ダブレットとは2つの宝石を張り合わせる技法を言います。例えば、ラピスラズリの上にルチルクオーツを張り合わせたものはラピスラズリの色の濃い青にクオーツの透明さと金のラインと青のコントラストが美しく、アンティークな雰囲気もありながらクールでスイートな素敵な宝石です。ですがルビーにダブレットという時、ほとんどの場合悪意をもって行われます。どういうことかというと、例えば宝石の上半分だけルビーをつかい、下半分は別な宝石を張り合わせるのです。こうすると横から見ると境目が見えるのですが、指輪にセットされたりして正面からしか見えなくなると非常にわかりにくくなります。つまり、大きな宝石だと偽るための技法となってしまうのです。ご注意ください。

まがい物があるのも人気の証拠

ルビーは加熱したり、張り合わせてみたり、人工生成してみたりと、その美しさに惚れた人々があらゆる情熱を用いて悩み、もがきながら、なんとしても手に入れようと試行錯誤した歴史のある宝石です。
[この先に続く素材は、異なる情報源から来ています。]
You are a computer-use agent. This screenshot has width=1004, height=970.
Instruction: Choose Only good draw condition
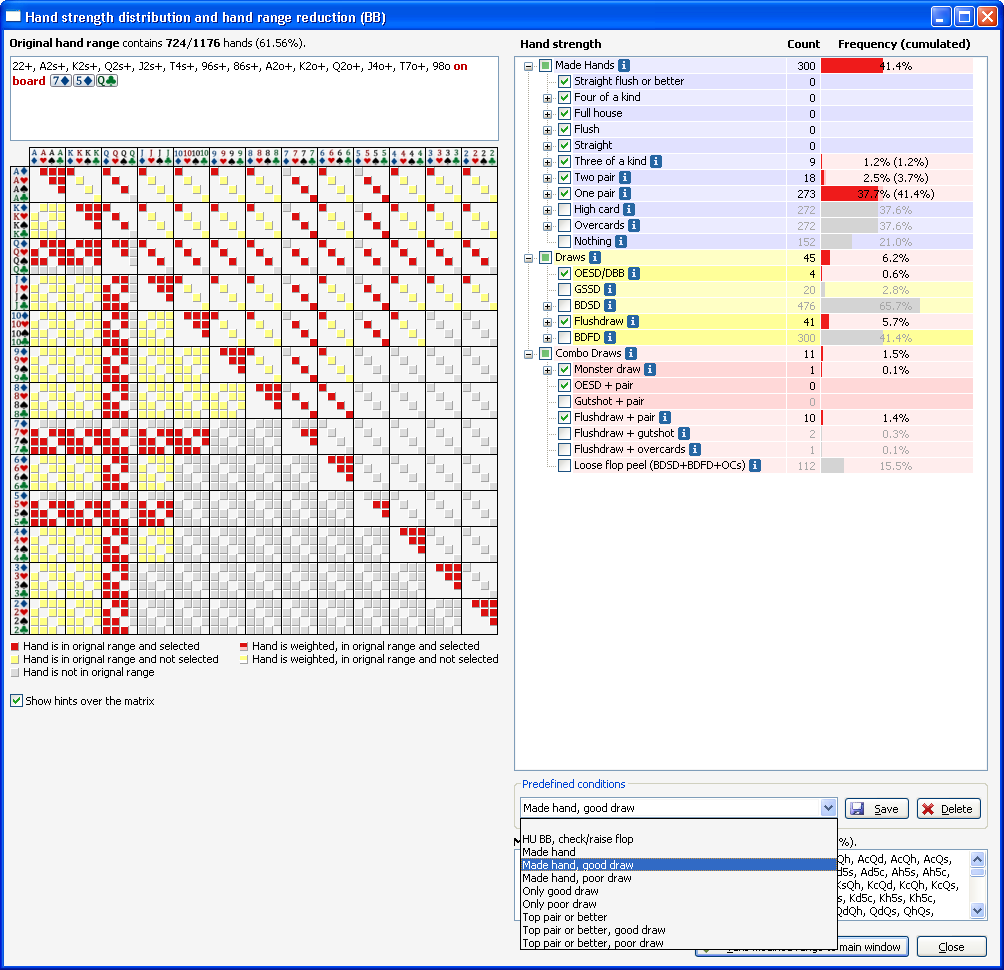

美しいルビーはきっと一目で心を奪い、情熱に火をつけ、野心に燃えさせてことでしょう。不思議な魅力とパワーを感じる美しい宝石ルビー。店頭やインターネットで見かけたら過去の偉人達の執念に想いを馳せ、その美しさを是非一度ご覧になってみてください。きっとルビーはあなたに微笑みかけてくれるように輝いているでしょう。